A better BOP position indicates higher dollar reserves critically needed in defending the local currency from attacks by currency speculators.
For the whole year of 2001, Buenaventura said exporters contracted by 16.2 percent due to the softening of demand from the countrys major trading partners, US and Japan.
Specifically, exports of electronics declined in both volume and price, thinning by 24.7 percent. Garment exports, on the other hand, dropped by 6.2 percent as the countrys export markets continued to phase out their import quota allocations to their suppliers.
According to the BSP, slight growths were noted in machinery and transport equipment which managed to grow by 3.8 percent due to strong sales of automotive accessories and parts.
Buenaventura also revealed that imports fell across the board by 6.2 percent in 2001. All major commodity groups dropped with imports of mineral fuels and lubricants posting the highest decline of 13 percent due to the decline in the average price of petroleum which negated the 4.3-percent increase in import volume.
On the other hand, the countrys income account remained in the black in 2001 at $3.252 billion.
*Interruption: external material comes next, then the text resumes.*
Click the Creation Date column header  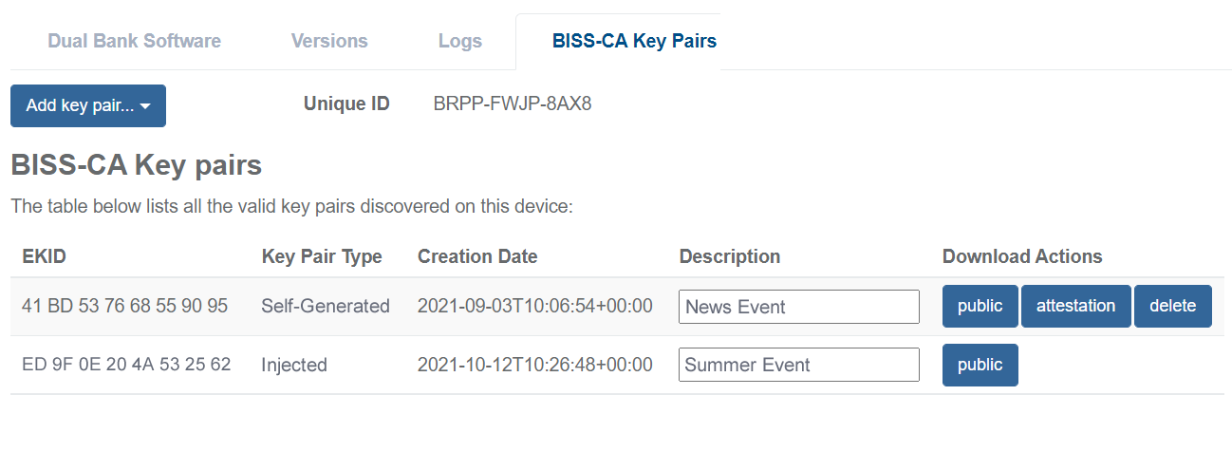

This was 1.1-percent higher than last years surplus following an increase in remittances from overseas Filipino workers which comprised nearly 85 percent of gross income receipts.
According to the BSP, OFW remittances rose from $6.05 billion to $6.235 billion in 2001. However, the increase merely reflected the expansion in the coverage of the BSPs monitoring system which now includes foreign exchange corporations and thrift banks.
Without the expansion in coverage, the BSP said the receipts from OFWs actually dropped by 8.1 percent to only $5.56 billion. This reflected the decline in the number of deployed Filipinos working abroad from 4.8 million in 2000 to 4.7 million in 2001.
The BSP said the net outflow in trade-in-services also declined by 8.2 percent to $1.94 billion despite lower travel receipts as the country continued to suffer from perceived security problems in the South and the travel scare that followed the terrorist attacks on the US.
Buenaventura however noted that despite the heightened aversion of investors to risks in 2001, foreign direct investments into the country continued to flow in. Net inflows increased by 44.9 percent to $1.95 billion and the bulk of direct investments, which came from the US, Japan, France and Singapore, was directed to the manufacturing and telecommunications sector as well as financial institutions.